- [INFORMATION]:
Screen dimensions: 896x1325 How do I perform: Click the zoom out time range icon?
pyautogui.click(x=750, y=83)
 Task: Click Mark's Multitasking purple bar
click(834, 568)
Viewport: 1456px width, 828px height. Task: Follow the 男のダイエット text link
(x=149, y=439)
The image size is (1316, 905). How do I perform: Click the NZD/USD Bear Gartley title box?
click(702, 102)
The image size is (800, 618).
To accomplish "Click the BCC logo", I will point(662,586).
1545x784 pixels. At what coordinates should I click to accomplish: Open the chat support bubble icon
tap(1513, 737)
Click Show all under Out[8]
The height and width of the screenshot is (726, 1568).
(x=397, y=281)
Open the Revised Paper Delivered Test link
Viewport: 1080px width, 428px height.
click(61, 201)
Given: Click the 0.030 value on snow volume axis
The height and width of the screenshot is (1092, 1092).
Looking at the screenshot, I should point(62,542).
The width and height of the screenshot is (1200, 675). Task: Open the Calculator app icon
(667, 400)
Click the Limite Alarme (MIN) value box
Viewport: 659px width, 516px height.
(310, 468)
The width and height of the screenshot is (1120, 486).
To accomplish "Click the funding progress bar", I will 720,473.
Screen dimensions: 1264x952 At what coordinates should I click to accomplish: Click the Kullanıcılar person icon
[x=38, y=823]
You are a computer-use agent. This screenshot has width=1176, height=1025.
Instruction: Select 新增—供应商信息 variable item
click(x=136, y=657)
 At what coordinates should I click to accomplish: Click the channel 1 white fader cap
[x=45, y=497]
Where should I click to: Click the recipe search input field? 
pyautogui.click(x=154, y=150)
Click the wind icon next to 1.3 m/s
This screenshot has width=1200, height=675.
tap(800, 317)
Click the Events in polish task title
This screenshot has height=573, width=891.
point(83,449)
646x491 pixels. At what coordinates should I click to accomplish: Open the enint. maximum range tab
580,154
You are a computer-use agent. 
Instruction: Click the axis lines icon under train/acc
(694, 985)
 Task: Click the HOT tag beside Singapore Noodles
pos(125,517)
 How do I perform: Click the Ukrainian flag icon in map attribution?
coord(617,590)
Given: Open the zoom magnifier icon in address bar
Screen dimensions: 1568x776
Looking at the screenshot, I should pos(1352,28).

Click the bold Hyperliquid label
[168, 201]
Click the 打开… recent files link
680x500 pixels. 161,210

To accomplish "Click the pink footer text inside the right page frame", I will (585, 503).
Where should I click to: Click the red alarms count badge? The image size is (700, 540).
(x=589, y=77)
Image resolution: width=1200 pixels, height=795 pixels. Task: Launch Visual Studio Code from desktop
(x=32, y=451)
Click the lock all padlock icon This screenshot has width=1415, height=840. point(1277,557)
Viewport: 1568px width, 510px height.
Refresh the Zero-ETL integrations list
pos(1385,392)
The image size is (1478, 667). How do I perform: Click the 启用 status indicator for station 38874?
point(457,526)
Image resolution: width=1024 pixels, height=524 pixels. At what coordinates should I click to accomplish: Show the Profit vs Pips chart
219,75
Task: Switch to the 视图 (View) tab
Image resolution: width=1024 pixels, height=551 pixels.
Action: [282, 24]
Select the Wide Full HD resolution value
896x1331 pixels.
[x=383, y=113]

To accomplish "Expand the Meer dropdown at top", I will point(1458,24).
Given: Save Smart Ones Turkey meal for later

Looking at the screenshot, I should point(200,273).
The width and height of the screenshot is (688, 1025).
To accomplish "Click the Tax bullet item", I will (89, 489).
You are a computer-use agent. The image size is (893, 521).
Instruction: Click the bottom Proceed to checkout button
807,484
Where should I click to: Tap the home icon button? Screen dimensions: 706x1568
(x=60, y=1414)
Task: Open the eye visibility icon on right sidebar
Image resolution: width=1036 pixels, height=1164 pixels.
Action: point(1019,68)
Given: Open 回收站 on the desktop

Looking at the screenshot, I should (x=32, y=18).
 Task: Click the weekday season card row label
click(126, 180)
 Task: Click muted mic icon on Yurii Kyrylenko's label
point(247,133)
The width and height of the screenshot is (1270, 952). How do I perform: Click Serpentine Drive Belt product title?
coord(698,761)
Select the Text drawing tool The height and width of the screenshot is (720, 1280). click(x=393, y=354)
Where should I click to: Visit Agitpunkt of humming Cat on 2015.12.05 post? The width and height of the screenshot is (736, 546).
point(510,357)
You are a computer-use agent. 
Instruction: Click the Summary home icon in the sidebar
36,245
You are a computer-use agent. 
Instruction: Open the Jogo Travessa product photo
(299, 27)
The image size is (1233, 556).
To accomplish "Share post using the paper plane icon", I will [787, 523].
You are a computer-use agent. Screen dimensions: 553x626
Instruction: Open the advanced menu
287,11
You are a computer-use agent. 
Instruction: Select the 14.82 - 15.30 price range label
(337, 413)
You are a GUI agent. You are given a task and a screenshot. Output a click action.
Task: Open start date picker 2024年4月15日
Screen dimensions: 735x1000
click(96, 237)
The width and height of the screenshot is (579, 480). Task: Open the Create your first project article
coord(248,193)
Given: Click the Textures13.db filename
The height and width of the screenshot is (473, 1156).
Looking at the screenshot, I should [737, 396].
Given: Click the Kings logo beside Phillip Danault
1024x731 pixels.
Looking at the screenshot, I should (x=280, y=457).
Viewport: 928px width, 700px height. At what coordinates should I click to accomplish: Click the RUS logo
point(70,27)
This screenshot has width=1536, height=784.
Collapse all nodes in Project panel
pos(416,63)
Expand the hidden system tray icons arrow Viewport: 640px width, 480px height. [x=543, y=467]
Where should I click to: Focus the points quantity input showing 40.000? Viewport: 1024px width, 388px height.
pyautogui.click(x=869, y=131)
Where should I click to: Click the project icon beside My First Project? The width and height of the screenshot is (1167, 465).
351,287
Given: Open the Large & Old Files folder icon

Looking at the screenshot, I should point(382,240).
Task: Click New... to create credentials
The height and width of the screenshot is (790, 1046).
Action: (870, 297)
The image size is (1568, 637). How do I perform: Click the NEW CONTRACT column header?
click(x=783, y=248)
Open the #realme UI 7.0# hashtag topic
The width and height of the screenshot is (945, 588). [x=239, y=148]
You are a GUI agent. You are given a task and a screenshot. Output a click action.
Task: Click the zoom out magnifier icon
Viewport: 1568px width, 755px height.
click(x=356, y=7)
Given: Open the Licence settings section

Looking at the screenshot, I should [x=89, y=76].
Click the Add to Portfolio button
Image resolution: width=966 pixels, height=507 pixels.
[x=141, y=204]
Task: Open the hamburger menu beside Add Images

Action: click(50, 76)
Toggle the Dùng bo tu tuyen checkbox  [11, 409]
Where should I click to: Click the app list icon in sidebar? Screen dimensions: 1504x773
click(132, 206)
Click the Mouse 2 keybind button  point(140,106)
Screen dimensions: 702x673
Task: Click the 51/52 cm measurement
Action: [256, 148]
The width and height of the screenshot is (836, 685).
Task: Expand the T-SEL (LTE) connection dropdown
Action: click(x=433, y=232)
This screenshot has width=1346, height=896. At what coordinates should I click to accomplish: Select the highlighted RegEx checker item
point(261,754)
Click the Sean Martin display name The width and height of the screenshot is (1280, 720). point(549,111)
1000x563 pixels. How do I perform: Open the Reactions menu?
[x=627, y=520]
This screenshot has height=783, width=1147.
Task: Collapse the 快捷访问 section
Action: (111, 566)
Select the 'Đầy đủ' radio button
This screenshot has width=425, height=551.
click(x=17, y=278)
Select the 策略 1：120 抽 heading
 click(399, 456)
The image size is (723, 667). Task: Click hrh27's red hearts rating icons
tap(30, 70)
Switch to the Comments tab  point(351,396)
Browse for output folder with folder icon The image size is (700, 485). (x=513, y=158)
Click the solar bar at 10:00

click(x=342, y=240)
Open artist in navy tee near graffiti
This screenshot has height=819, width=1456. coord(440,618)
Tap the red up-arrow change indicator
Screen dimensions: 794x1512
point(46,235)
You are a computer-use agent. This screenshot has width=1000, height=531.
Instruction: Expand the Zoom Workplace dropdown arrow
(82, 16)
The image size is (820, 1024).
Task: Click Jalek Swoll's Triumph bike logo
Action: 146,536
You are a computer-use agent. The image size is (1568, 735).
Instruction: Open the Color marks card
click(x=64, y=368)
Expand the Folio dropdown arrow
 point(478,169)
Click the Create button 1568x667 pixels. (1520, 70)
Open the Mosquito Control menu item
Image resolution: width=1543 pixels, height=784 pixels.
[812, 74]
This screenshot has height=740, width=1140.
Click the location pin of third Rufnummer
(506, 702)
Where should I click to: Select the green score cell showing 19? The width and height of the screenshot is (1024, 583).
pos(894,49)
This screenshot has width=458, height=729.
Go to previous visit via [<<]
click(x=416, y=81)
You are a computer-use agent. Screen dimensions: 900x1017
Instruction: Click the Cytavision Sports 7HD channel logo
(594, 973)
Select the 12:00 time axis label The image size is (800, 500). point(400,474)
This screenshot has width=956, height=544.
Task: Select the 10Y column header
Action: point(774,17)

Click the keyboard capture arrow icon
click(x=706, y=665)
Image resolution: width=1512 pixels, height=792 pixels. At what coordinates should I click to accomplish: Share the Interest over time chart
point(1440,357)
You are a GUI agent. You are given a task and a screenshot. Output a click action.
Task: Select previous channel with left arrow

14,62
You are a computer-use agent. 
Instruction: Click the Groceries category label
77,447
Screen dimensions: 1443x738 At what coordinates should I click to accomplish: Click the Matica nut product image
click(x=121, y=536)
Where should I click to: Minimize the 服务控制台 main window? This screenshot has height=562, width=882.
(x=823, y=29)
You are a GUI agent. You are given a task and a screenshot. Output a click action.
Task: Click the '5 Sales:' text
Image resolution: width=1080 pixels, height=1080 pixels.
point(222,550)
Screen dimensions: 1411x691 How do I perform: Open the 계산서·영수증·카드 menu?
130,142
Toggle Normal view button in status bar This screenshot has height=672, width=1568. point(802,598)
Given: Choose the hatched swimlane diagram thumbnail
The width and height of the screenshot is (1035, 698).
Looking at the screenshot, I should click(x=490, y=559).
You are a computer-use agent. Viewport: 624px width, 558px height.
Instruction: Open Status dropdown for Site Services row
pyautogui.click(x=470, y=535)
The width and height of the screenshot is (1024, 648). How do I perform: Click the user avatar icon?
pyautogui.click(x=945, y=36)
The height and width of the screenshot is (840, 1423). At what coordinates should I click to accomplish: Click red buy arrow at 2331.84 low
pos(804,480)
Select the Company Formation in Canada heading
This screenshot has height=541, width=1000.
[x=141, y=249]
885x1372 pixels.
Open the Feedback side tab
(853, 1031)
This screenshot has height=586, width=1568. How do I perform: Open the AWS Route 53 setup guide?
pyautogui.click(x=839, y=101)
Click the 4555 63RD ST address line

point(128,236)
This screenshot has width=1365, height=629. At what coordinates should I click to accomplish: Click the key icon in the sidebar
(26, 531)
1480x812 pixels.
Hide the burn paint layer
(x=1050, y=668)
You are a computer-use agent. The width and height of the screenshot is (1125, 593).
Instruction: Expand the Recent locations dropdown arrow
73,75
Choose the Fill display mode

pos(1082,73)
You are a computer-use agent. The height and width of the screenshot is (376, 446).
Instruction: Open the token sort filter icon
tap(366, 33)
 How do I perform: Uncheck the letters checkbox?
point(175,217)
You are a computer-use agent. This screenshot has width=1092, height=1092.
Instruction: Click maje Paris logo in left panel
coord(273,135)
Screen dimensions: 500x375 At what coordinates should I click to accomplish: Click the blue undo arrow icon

- [EXERCISE OBJECTIVE]:
Please return each line of the listing above that contains "magnifier".

- [ANSWER AREA]:
Given: Open the zoom magnifier icon in address bar
Task: Click the zoom out magnifier icon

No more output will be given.